DOCUMENT EXCERPT.
◇ ◇ ◇ ◇
Montpellier preview + thoughts on Henry’s possible return

Champions League action tonight as we face Montpellier and with the right result(s) we could secure qualification for the knock-out stages.

If Arsenal win and Schalke win we go through, but in order to top the group we’d need a result in Greece against Olympiacos. If the Greeks get a result in Germany, of any kind, it’ll mean that even if we win tonight all three teams have a chance of qualifying from the group, so ideally we’ll be looking for a Schalke victory. It would be fair to say that Greece hasn’t always been the happiest of hunting grounds for us and it’d be a jittery night to say the least.

In terms of team news there’s bad news about Theo Walcott who has a shoulder problem while Andre Santos also misses out. There’s better news about Kieran Gibbs, who is back in contention, while Gervinho also returns to the squad. It’s difficult to know exactly how we’ll line up and I wouldn’t be at all surprised to see a couple of changes from the team that beat Sp*rs. Although obviously the priority is tonight’s game there’s a trip to Villa at the weekend to consider so we may see a bit of rotation because of that.

I’d have Alex Oxlade-Chamberlain on the right hand side in place of Walcrocked, there’s some suggestion Carl Jenkinson could come in at right back for Bacary Sagna, while if Gibbs, the natural left back, comes back into the team it means the manager has a decision to make about his central-defensive partnership. Per Mertesacker attended yesterday’s press conference with him and Wenger was full of praise for the German, so it looks like one of Koscielny or Vermaelen and given the fact the Belgian wears the armband I think he’ll get the nod.

Tonight’s opponents have no chance of making it through the group stages but Arsene Wenger played down any suggestion they’d just go through the motions tonight:

Not for a second would I think the team will be complacent tomorrow – they will be full of desire to do well and win the game, I am certain of that.

It is important on the back of the T*ttenham game we show another good performance and a resolute attitude, that is at stake for me tomorrow. After, if we produce the quality performance, we will win the game.

Indeed, there’s the danger that a team with nothing to lose might play with the kind of freedom that comes in such a situation, so we can take nothing for granted. Not that we really ought to anyway, especially, as the manager says, when we need to build on Saturday’s game against Sp*rs. Of course it doesn’t come close in terms of intensity but if anything the stakes are higher when it comes to progress in the relevant competition.

A win tonight is crucial, just 1 point from 6 against Schalke has made the group a lot tighter than we would like, so we need to put ourselves in a good position for our final game. If it’s something we don’t have to get something from, all the better, but if we win and Schalke win it’ll take nothing less than three points in Greece to top the group.

In other news, the main story dominating the headlines this morning is the potential return of Thierry Henry in the January window. It’s obvious Arsene is considering it, as he’s been talking up the qualities of the former captain:

Will I sign him again in January? I don’t know. I don’t rule it out. He is sharp. Last year I did it because we lost Gervinho. It was a good connection. This year we lose Gervinho again as they are playing in the Africa Cup of Nations two years in a row.
◇ ◇ ◇ ◇
PROVIDED RECORDS.
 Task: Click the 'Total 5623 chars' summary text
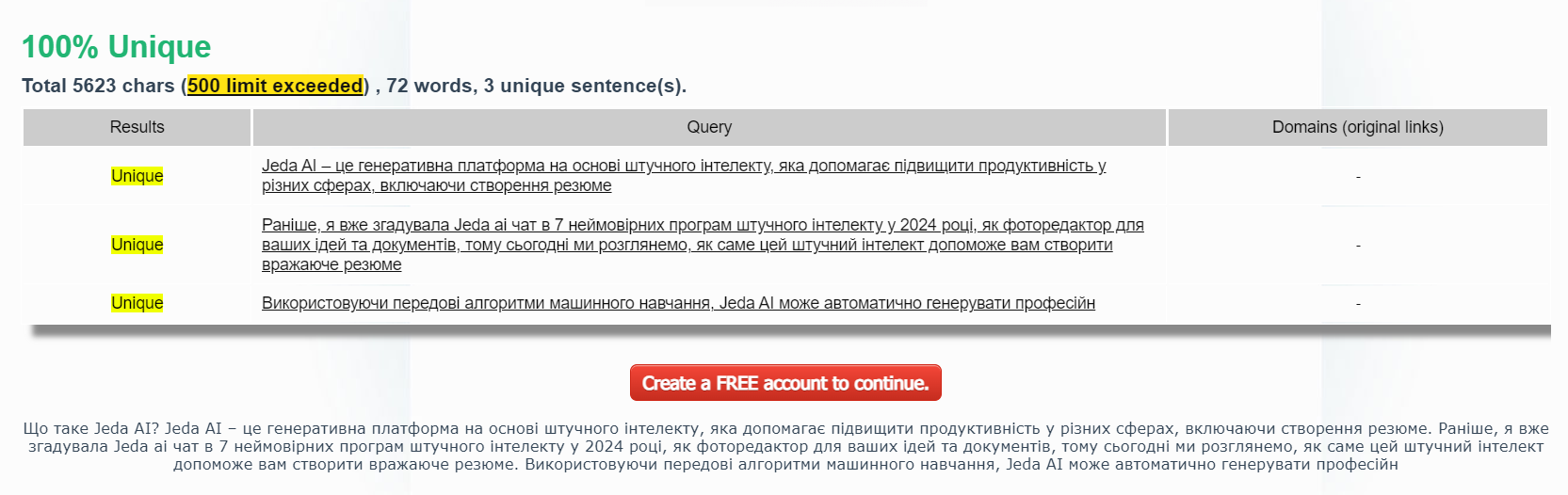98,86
◇ ◇ ◇ ◇
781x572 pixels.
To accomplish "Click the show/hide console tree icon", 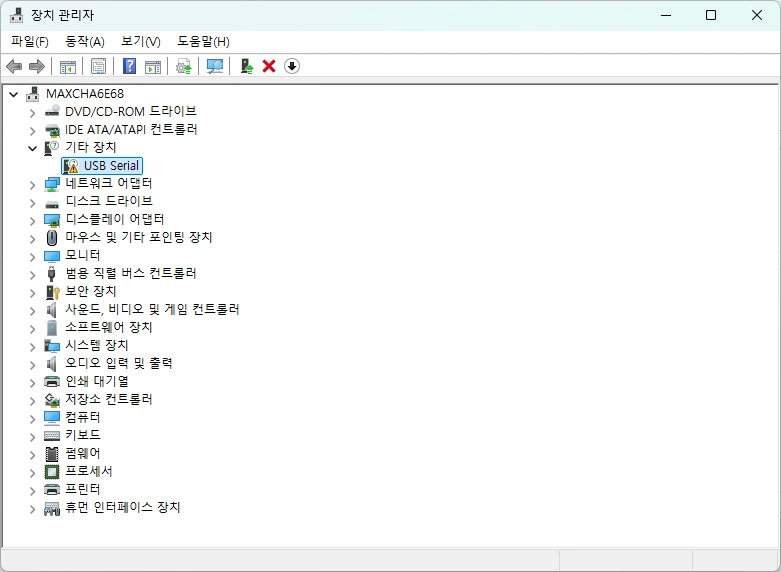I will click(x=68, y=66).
◇ ◇ ◇ ◇
DIRECTIONS.
**1.** In the Montpellier preview, what problem keeps Theo Walcott out?
**2.** Please say whether each statement agrees with the Montpellier preview, answering yes or no and quoting the deciding words: (a) Kieran Gibbs is available for selection again. (b) Per Mertesacker attended the press conference with Wenger. (c) Montpellier can still qualify from the group.

SOLUTIONS PER TASK.
**1.** A shoulder problem.

**2.**
(a) Yes: "There’s better news about Kieran Gibbs, who is back in contention"
(b) Yes: "Per Mertesacker attended yesterday’s press conference with him"
(c) No: "Tonight’s opponents have no chance of making it through the group stages"